WILLIAMS LAKE, B.C. — A COVID-19 lockdown has ended in a First Nations community in British Columbia's central interior, but officials say they still plan to limit access for non-residents for at least another month.
Chief Helen Henderson of the Canim Lake Band says in a joint statement with local officials that the community's strong values enabled everyone to pull together after a high number of cases led to an outbreak.
Henderson said nearly two weeks ago that 60 cases were diagnosed among 234 residents, adding crowded housing contributed to the outbreak that led to the death of an elder.
The band, the Cariboo Regional District and the District of 100 Mile House say school and administrative office reopenings will be phased in as some affected families remain in isolation.
They say band members may visit nearby communities for appointments and to buy groceries and other supplies.
District of 100 Mile House Mayor Mitch Campsall says he's looking forward to seeing members of the community emerging from lockdown.

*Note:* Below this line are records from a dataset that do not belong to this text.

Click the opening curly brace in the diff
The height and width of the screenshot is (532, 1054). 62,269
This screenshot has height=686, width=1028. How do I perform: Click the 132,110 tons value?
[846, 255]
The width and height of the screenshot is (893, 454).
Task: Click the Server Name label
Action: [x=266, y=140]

"I recognize the sacrifices made by the Canim Lake Band have benefited everyone in the south Cariboo," he said in a statement. "Through collective action and a unified response, they not only fought back against the outbreak in their own community but they helped to reduce the risk of virus transmission in the wider south Cariboo area."
Officials in British Columbia reported 514 cases of COVID-19 on Friday, and provincial health officer Dr. Bonnie Henry said the province will receive fewer doses of the Moderna vaccine than expected.
She advised residents to stay home during the Family Day long weekend next month, but suggested travel within the province may be possible during spring break if transmission gets under control.